----- TEXT SHOWN -----
I want to refine this by comparing the described strategy with what Bruno Latour terms infra reflexivity and contrasts with meta-reflexivity (likewise his original coinage). In Latour's words, meta-reflexivity is “based on the idea that the most deleterious effect of a text is to be naively believed by the reader as in some way relating to a referent out there.”  Latour dismisses the notion that reflexivity can counteract the described effect as “a very naive set of beliefs in the naive beliefs of readers”, and elucidates this view in focusing on self-reference as a privileged technique of meta-reflexivity, and Steve Woolgar's work on reflexivity in ethnography as a specific example. “When Woolgar shows a photograph of himself writing a caption for this same photograph in an article about a book on the observation of observers,” Latour writes, “he seems to suggest that he is several loops of reflexivity above a 'naive' and 'unproblematic' photograph of a naked native. Semiotically he has not moved an inch; the two pictures, side by side, just show different things.” Expressed in the terminology of dialectics, the constituents of Latour's example do not lend themselves to a synthesis of meanings that would trascend the ones inferable from the two images: the whole in this case is not greater than the sum of its parts.
-----
WRITTEN TASK 1:
In the passage on reflexivity, whose work on reflexivity in ethnography does Latour use as a specific example?
WRITTEN TASK 2:
Continue the passage on reflexivity from its final sentence, keeping its style and argument.
----- STORED ROWS -----
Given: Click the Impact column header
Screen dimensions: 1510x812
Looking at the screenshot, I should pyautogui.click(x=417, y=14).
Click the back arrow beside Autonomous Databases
-----
----- STORED ROWS -----
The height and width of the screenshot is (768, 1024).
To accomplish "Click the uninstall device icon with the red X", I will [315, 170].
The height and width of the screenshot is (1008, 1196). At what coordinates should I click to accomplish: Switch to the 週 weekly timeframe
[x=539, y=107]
-----
EXPECTED ANSWER 1:
Steve Woolgar's.

EXPECTED ANSWER 2:
Whereas meta-reflexivity aims to make a text not believed by its readers, infra-reflexivity “[does] away with the paraphernalia of methodological precautions” and “[offers] the lived world” as an alternative. Latour seems to suggest that in the contemporary condition, where reflexivity operates as a representational norm, the textual producer's refrain from its use can operate as what Yuri Lotman terms the minus device: a text's purposive thwarting of the expectations formed by the combination of the text's formal properties and the circumstances of its reception as envisioned by the textual producer.
This logic makes sensible Latour's lack of conviction that the post-modern deconstructionists are a match for the Evangelists and his praise of the narrative lacunae of such biblical books as the Gospel of St Mark that complicate the attempts of arranging their events into the order of simple causality, thus forcing the reader to "[become] the writer or the commentator, or the preacher of another text that transforms, translates, embroiders, and adds to the unbroken chain of commentaries”. To bring the discussion back to Brecht, was not the dialectically contradictory nature of The Bible a key reason he professed it to be his favorite book?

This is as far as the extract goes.